单机单卡，单机多卡，多机多卡训练代码

单机多卡------>多机多卡：相当于把单进程的代码改成多进行的。

数据并行

PyTorch默认使用从0开始的GPU，且默认只使用0号GPU。如果要使用其他编号的GPU或者使用多块GPU，则要设置。
pytorch并行后，假设batchsize设置为64，表示每张并行使用的GPU都使用batchsize=64来计算（单张卡使用时，使用batchsize=64比较合适时，多张卡并行时，batchsize仍为64比较合适，而不是64*并行卡数）。
DataParallel 会自动拆分数据，并将作业订单发送到多个GPU上的多个模型。在每个模型完成它们的工作之后，DataParallel 在将结果返回给你之前收集和合并结果。

使用gpu训练的两种代码方式

参考：https://blog.csdn.net/xys430381_1/article/details/106635977
https://blog.csdn.net/zqx951102/article/details/127946871
https://blog.csdn.net/leo0308/article/details/119721078
一、使用环境变量CUDA_VISIBLE_DEVICES的方式
第一步：指定gpu
直接终端中设定：

CUDA_VISIBLE_DEVICES=1

python代码中设定：
1、使用单卡

import os
os.environ["CUDA_VISIBLE_DEVICES"] = "2"

2、使用多块卡的方法。

import os
os.environ["CUDA_VISIBLE_DEVICES"] = '0,1'

第二步：创建设备（device）
作用：将备选GPU进一步选择和指定，真正投入使用中。

device = torch.device("cuda" if torch.cuda.is_available() else "cpu")
# 注意如果 device = torch.device("cuda")，则环境变量CUDA_VISIBLE_DEVICES中指定的全部GPU都会被拿来使用。
# 也可以通过 "cuda:0" 、"cuda:1"等指定环境变量CUDA_VISIBLE_DEVICES中指定的多块GPU中的某一块。

条目列表:
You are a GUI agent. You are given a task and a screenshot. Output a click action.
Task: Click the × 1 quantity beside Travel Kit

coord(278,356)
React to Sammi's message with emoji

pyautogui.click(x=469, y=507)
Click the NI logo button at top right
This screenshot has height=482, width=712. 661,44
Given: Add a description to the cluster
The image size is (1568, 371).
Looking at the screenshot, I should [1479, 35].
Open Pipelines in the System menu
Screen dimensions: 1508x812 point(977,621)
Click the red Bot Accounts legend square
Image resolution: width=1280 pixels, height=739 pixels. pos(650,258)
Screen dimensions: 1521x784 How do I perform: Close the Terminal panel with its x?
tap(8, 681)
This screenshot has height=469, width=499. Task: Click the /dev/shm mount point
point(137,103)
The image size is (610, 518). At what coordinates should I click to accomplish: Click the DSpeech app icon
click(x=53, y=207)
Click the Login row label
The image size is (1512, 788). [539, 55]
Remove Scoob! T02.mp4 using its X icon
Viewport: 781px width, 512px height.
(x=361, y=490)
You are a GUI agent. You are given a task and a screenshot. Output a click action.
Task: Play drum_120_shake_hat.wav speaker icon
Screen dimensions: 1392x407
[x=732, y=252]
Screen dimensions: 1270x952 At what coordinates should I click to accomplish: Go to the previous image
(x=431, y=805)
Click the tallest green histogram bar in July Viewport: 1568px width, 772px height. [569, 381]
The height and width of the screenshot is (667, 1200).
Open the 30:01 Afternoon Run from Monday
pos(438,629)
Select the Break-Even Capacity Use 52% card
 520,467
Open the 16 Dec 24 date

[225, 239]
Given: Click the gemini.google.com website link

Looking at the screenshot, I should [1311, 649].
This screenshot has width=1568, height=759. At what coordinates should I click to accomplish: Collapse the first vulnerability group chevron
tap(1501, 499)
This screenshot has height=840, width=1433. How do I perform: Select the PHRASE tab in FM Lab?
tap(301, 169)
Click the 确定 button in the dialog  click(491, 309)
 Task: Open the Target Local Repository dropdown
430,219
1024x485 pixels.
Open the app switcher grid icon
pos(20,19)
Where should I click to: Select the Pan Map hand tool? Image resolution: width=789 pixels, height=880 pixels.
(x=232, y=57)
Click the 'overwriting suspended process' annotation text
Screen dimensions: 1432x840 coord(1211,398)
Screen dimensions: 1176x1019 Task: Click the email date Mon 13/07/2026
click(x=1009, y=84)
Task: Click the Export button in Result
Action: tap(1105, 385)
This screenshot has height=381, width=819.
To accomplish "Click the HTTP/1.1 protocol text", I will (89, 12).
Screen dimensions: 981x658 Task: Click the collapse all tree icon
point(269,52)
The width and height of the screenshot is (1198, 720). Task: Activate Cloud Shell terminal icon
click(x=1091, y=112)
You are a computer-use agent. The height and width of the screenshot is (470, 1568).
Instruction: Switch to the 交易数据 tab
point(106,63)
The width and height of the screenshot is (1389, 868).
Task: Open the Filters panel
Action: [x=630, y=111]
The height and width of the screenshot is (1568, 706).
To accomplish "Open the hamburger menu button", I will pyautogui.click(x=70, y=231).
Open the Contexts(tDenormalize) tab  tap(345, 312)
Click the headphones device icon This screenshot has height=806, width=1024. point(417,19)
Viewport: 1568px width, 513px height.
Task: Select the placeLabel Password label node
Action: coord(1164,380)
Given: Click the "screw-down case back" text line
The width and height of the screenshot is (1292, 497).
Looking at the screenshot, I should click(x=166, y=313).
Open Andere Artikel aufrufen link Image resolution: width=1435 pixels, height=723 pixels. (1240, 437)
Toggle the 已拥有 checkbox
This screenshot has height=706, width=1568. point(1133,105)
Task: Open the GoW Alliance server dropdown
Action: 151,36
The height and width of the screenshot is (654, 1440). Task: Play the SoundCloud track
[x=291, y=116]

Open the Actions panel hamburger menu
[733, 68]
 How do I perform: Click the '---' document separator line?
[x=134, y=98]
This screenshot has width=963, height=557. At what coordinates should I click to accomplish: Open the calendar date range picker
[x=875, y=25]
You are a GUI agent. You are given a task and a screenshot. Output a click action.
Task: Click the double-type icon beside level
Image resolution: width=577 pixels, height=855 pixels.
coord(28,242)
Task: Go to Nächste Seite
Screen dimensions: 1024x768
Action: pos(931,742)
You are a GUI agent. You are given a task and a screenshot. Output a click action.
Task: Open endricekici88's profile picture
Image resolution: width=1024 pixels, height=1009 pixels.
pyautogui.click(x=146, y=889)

待办事项:
A – 列出摘录中“参考：”之后给出的全部链接地址。
B – 把摘录中从“PyTorch默认使用从0开”一直到“适，而不是64*并行卡数）。”的全部内容原样复制下来。
作答时只依据摘录本身。

各题解答:
A –
https://blog.csdn.net/xys430381_1/article/details/106635977
https://blog.csdn.net/zqx951102/article/details/127946871
https://blog.csdn.net/leo0308/article/details/119721078

B –
PyTorch默认使用从0开始的GPU，且默认只使用0号GPU。如果要使用其他编号的GPU或者使用多块GPU，则要设置。
pytorch并行后，假设batchsize设置为64，表示每张并行使用的GPU都使用batchsize=64来计算（单张卡使用时，使用batchsize=64比较合适时，多张卡并行时，batchsize仍为64比较合适，而不是64*并行卡数）。